Yorum Bauman is "the World's First Stand Up Economist". Kind of like a stand up comedian only ... better. And he "really does have an economics PhD". He is the co-author of the 1998 book Tax Shift which advocates switching taxation from income and property to resource consumption. That perspective would add a lot of bias to his opinion I think. He is an environmental economist and a fellow at Sightline Institute in Seattle, an independent, non-profit organization whose mission is to "make the Northwest a global model of sustainabiltiy". I have to confess, I'm not feeling a lot of confidence in Mr. Bauman's opinion on the BC Carbon Tax. It's just that - his opinion. The fact Mr. Bauman lives in Seattle and his current relationship with Sightline Institute explains why he would be aware of the increase in the BC Carbon Tax.
Shi-Ling Tsu is a law professor in the Faculty of Law at UBC. He will be a law professor at Florida State University effective September 2012. Now we can see the BC connection finally. Professor Hsu has a B.S. in Electrical Engineering from Columbia University, a J.D., from Columbia Law School, and a M.S. in Ecology and Ph.D. in Agricultural and Resource Economics, both from the University of California, Davis. It is his recent publications that draw my attention. It is obvious that Mr. Tsu has had a keen interest in Environmental Taxation since 2008 and Gasoline Taxes (read that BC Carbon Tax) in particular. Mr. Tsu is the author of "The Case for a Carbon Tax".

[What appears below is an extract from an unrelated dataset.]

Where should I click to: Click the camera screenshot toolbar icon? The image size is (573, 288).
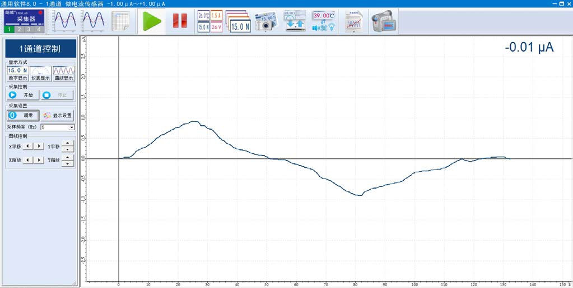tap(267, 21)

Representative Published Works
So where does that leave us. It leaves us with an opinion article that is interesting and well written at best by two proponents of gasonline taxes. The liberal shills on #bcpoli have referred to this article time and time again as if it somehow substantiates the BC Carbon Tax and the Liberal government's decision to impliment it. They have pinned it to their tattered flag to prop up their government's standing, while trying to imply "how insightful the Liberal government is". After all, the Liberal government implemented a tax that is now being suggested as good for all of the United States. And that claim was made in no less than the New York Times. There seems to be an attempt to capitalize on the very existence of an opinion article in the "New York Times" to somehow gives added weight to its statement as if it were fact. When in actual fact it is merely an opinion article co-authored by "the Stand Up Economist" and a law professor from UBC who believes gasoline taxes are the next best thing to sliced bread.
I'm Richard Giroday and that's my musing.